### [Selected passage]
Kinetics of C. parvum infection in the C57BL/6J neonate mouse model. The course of infection was determined by enumeration of oocysts in the intestine (⧫) (n = 5) and by quantitative RT-PCR (◊) performed with a pool of RNA extracted from the ilea of six mice, as described in Materials and Methods.

FIG. 2.

Kinetics of chemokine expression in the ilea of neonate mice infected by C. parvum. Three-day-old neonates were inoculated with 10⁶ oocysts of C. parvum. RNAs were extracted from infected (▪) and uninfected age-matched control (○) neonates as described in Materials and Methods. For each time point, pools of total RNA extracted from the ilea of five to seven neonates were combined. Levels of chemokine and β-actin mRNAs were determined by quantitative RT-PCR performed with internal standards. The values are the numbers of mRNA transcripts per microgram of total RNA. The lower limit of detection of the quantitative RT-PCR method used is 10³ mRNA molecules/μg of total RNA and is indicated by dashed lines on some of the graphs. The highest ratio of mRNA level in infected mice to mRNA level in control mice is indicated in every panel. The results are representative of the results of two experiments. Ltn, lymphotactin.

### [Exercise instructions]
1 > In the figure legends, how old were the neonates when they were inoculated with C. parvum?
2 > Rewrite the stretch of the figure legends from "Kinetics of C." through "mice, as described in Materials and Methods.", changing "intestine" to "small intestine".

### [Stored data]

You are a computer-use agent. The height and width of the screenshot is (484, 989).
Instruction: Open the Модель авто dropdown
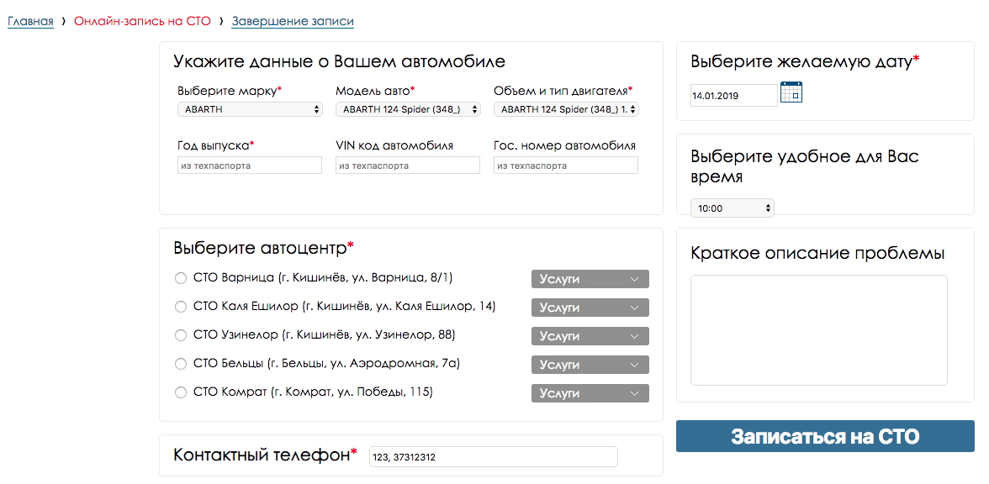pyautogui.click(x=408, y=109)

### [Exercise results]
1 > They were three days old.

2 >
Kinetics of C. parvum infection in the C57BL/6J neonate mouse model. The course of infection was determined by enumeration of oocysts in the small intestine (⧫) (n = 5) and by quantitative RT-PCR (◊) performed with a pool of RNA extracted from the ilea of six mice, as described in Materials and Methods.